### Records supplied
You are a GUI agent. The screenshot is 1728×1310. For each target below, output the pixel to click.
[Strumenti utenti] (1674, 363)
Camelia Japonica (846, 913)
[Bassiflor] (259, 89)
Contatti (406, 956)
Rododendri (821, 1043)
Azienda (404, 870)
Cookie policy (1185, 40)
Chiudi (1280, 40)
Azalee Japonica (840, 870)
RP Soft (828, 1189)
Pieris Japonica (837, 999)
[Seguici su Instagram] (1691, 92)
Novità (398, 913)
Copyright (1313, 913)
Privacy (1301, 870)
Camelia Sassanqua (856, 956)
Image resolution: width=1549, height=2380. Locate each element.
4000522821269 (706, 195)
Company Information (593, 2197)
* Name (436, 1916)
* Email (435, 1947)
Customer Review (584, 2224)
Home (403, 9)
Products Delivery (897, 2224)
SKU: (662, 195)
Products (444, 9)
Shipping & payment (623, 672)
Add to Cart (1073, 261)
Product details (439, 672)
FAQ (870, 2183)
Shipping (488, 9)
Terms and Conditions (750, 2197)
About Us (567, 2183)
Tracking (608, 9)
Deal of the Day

### Brief
The response should be the listing above, limited to the lines between the one holding "Cookie policy (1185, 40)" and the one holding "4000522821269 (706, 195)", inclusive, reproduced exactly.

### Reply to the exercise
Cookie policy (1185, 40)
Chiudi (1280, 40)
Azalee Japonica (840, 870)
RP Soft (828, 1189)
Pieris Japonica (837, 999)
[Seguici su Instagram] (1691, 92)
Novità (398, 913)
Copyright (1313, 913)
Privacy (1301, 870)
Camelia Sassanqua (856, 956)
Image resolution: width=1549, height=2380. Locate each element.
4000522821269 (706, 195)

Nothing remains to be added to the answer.